I am a potential buyer and there are a few homes on the market for about a million that I would buy tomorrow for 800K. I would prefer to wait and rent rather than offer the 800K though just because I have this preconceived notion that the sellers would reject such an offer. Perhaps I'm wrong. Time will tell, though.

Anonymous said...

Got tired of Socal, dumb people, cost of living, traffic, taxes, dumb people, traffic, dumb people, traffic...so I packed my car, drove to Seattle and bought a house. Now I live in a great home in a great neighborhood in a city with a great quality of life and I don't pay CA taxes supporting lazy assed slackers and wetbacks. Best thing I ever did.

You can do a lot better tyhan settle for socal.

kurt said...

Seattle invented the "slacker", dude.

The North Coast said...

In 2002, I wanted to submit a reallly lowball offer for a rehabbed condo, that I knew went on the market for a much lower price 9 months previous to my viewing it.

The agent said she would not submit it and suggested I work with someone else. She was terrified of violating the unwritten courtesy code that apparantly operates among real estate agents.

I said, fine.
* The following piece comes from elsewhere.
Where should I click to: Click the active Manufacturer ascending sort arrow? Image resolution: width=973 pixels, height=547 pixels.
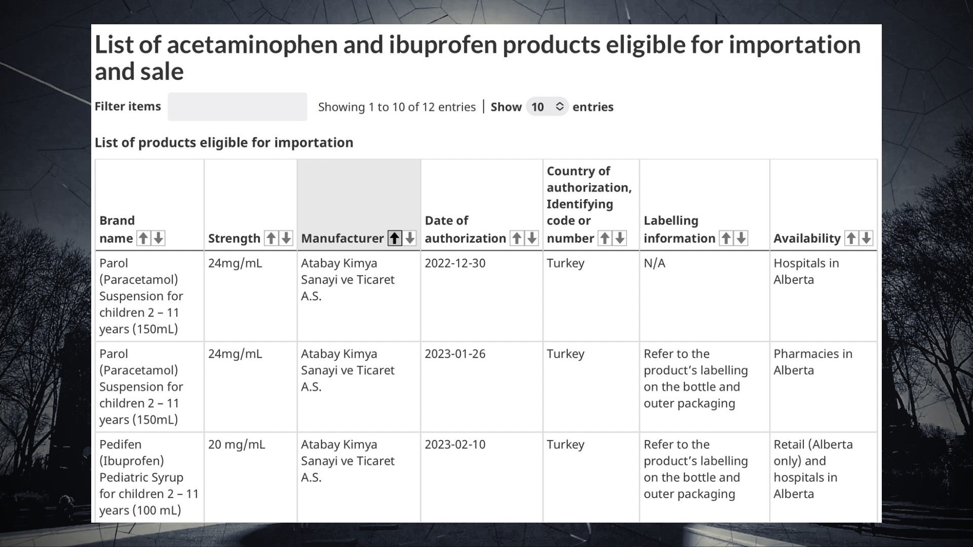tap(395, 238)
My offer was only $20K under the ask.

This was not a particularly good rehab, and I could see I was going to have to do serious work to restore the original appearance of the apt.

Only at the peak, 2005, did this unit sell for the owner's ask.

Now I wouldn't take it as a gift, for there is much better stuff coming to the market in better nabes at lower prices.

There were 4 places that got away from me over the past 4 years because I thought the prices were absurd and I wanted a fixed rate loan I could afford.

Glad I waited. I might wait a few minutes more.